Dragonfly Flying

Alive or dead, they are flipping good at it! Dragonfly backflips described in articles in ScienceDaily 9 February 2021, Imperial College London news 10 February 2021, and PNAS 10 February 2021 doi: 10.1098/rspb.2020.2676. 

Dragonflies are noted for superb aerial manoeuvres, including flying backwards, but even the most agile flyer can be knocked off balance or flipped upside down.  A group of scientists at Imperial College London studied common darter dragonflies to see how they could right themselves after being dropped in an upside-down position. 

They found the dragonflies righted themselves with a head-first backwards somersault.  Anaesthetised (unconscious) dragonflies also did the same backflip, but were slower. Not surprisingly “dead dragonflies did not perform the manoeuvre at all”.  However, when researchers used wax to fix wings of the dead dragonflies into the same position as the unconscious dragonflies the dead dragonflies righted themselves, albeit in a slightly more ungainly way. 

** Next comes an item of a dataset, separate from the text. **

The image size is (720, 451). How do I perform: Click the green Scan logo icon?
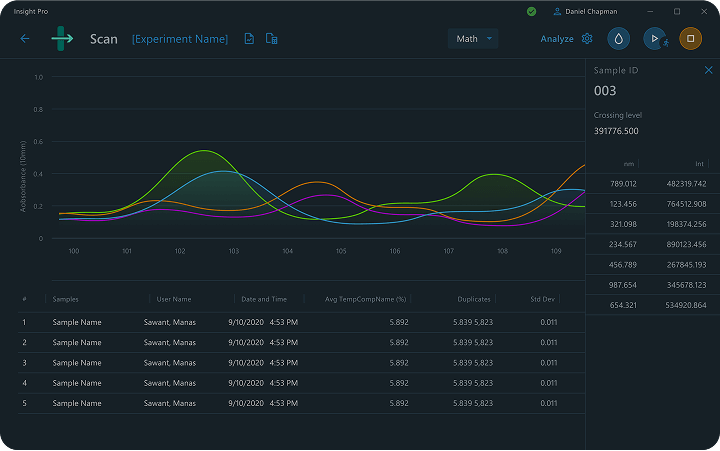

These results led researchers to conclude that the righting process is mainly a passive result, dependent on wing position and muscle tone (live or dead).  Samuel Fabian of the Department of Bioengineering commented: “Planes are often designed so that if their engines fail, they will glide along stably rather than drop out of the sky. We saw a similar response in dragonflies, despite the lack of active flapping, such that some insects, despite their small size, can leverage passive stability without active control.” 

He went on to say: “Passive stability lowers the effort requirements of flight, and this trait likely influenced how dragonfly shapes evolved. Dragonflies that use passive stability in flight are likely to have an advantage, as they use less energy and are better able to recover from inconvenient events.”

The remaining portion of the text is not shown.